- QuikTrip Fails to Block Competitor’s “Kitchen” Logo – The Federal Circuit determined that Weigel’s logo did not infringe QuikTrip’s “QT Kitchens” trademark.
- Supreme Court Will Decide if Turnabout Is Fair Play in Patent Law – The Supreme Court will determine whether the doctrine of assignor estoppel should continue in a recently granted case.
- Vaccine Act Claimant Gets Second Chance at Attorneys’ Fees – A woman will be able to pursue attorney’s fees despite an unsuccessful claim after the Federal Circuit ruled that her claim may not have been unreasonable.
Here’s the latest.
QuikTrip Fails to Block Competitor’s “Kitchen” Logo
Reported by Kyle Jahner at Bloomberg Law
The Federal Circuit issued an opinion on Thursday allowing Weigel’s to continue to use its “Weigel’s Kitchens” logo after a challenge to the Trademark Trial and Board’s ruling by Quiktrip. Kyle Jahner covered the decision where the Federal Circuit held Weigel’s willingness to change its mark and subsequent alterations to avoid infringement evidenced a lack of bad faith.
The ruling leaves Weigel’s free to register its logo and continue using it, thanks largely to its willingness to alter it twice after cease-and-desist letters from QuikTrip.
In reviewing the TTAB’s decision, the court accepted that the similarity of goods and services offered by both parties weighed in favor of Quiktrip, but the dissimilarity of the marks outweighed this factor.

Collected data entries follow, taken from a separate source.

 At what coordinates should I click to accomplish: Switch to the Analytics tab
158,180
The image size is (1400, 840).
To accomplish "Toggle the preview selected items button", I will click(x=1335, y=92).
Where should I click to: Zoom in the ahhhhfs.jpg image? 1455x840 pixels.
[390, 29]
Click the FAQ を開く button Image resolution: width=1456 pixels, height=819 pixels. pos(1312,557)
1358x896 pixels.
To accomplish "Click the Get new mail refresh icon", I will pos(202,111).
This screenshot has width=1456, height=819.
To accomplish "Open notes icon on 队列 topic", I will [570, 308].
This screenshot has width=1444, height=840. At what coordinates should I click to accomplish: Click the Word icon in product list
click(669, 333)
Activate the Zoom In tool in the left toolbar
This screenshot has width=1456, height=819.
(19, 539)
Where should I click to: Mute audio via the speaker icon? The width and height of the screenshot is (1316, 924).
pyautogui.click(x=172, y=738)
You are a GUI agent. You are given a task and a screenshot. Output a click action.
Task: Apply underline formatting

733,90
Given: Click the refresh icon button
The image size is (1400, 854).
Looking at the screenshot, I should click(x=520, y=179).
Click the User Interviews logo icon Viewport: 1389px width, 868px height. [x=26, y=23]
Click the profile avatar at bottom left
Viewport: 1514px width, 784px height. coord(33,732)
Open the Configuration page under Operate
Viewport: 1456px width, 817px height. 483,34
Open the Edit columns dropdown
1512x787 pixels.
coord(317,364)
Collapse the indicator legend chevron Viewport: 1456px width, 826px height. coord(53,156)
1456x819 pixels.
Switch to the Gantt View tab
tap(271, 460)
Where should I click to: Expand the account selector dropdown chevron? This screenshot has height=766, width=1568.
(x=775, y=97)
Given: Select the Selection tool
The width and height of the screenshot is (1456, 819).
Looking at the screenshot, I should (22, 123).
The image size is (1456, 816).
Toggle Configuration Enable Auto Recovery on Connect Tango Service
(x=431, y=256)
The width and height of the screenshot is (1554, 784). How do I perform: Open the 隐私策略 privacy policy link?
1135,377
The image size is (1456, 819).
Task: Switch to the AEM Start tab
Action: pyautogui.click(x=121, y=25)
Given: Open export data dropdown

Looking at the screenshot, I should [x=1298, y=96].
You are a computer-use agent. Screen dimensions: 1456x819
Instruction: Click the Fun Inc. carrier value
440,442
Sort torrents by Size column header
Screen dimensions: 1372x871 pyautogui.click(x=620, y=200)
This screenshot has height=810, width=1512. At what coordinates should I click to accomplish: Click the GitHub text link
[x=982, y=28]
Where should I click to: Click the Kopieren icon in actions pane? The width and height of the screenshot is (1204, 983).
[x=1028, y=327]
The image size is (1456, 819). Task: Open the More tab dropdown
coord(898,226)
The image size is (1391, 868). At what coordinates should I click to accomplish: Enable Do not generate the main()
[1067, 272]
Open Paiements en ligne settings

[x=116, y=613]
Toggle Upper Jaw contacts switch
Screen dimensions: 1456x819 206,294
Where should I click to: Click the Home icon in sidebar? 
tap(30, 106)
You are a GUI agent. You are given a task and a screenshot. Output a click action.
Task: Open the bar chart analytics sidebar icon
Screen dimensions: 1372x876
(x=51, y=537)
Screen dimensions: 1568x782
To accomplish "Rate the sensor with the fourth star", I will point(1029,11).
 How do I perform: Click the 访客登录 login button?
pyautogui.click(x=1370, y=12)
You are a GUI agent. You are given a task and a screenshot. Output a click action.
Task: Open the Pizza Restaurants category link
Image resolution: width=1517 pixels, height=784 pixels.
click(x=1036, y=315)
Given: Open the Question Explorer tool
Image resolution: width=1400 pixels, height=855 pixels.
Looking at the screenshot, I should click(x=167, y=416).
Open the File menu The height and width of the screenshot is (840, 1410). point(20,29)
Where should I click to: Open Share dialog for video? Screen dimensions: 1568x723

Quiktrip also argued that the TTAB did not consider every piece of evidence; however, the court stated that the TTAB does not have to address every piece of evidence.
For more information, see our coverage.
Supreme Court Will Decide if Turnabout is Fair Play in Patent Law
Reported by Scott Graham at National Law Review
On Friday, the Supreme Court granted certiorari to Minerva Surgical v. Hologic to review the doctrine of assignee estoppel. While licensee estoppel has been rejected previously, the Court will now review this related doctrine.
“The unwarranted breadth of assignor estoppel harms important public policy interests in invalidating bad patents, ensuring free competition, and promoting efficient mobility of employees,” Stanford law professor Mark Lemley wrote on behalf of 31 law professors who supported certiorari in the case.
In this case, Minerva Surgical was estopped from challenging the validity of Hologic’s patents, but was able to invalidate one of the patents before the PTO which does not recognize the doctrine.
“Given the odd circumstance created in this case, I suggest that it is time for this court to consider en banc the doctrine of assignor estoppel as it applies both in the district court and in the Patent Office,” [Judge] Stoll wrote in “additional views” that accompanied her opinion. The Federal Circuit did not take up her suggestion, but now the Supreme Court has.
For more information, see our coverage.
Vaccine Act Claimant Gets Second Chance at Attorney’s Fees
Reported by Mary Anne Pazanowski at Bloomberg Law
A claimant may continue to pursue attorney’s fees in James-Cornelius v. Secretary of Health & Human Services as authorized by the Vaccine Act. Mary Anne Pazanowski recaps the opinion where the Federal Circuit held the special master assigned to the claim failed to consider relevant evidence and improperly weighed a lack of a medical opinion. The claimant’s son had suffered adverse symptoms after receiving a vaccine, but the claim was dismissed and the special master denied the request for attorney’s fees for claims filed in good faith and with a reasonable basis. However, the Federal Circuit vacated the special master’s decision.
The absence of an express medical opinion linking a vaccine to an injury doesn’t compel a conclusion that a claim lacks a reasonable basis, especially when a case is in its early stages and the claimant hasn’t yet hired any qualified experts, [the court] said. Sworn affidavits attesting to facts within a witness’s knowledge can be used when making a reasonable basis evaluation, the court also said.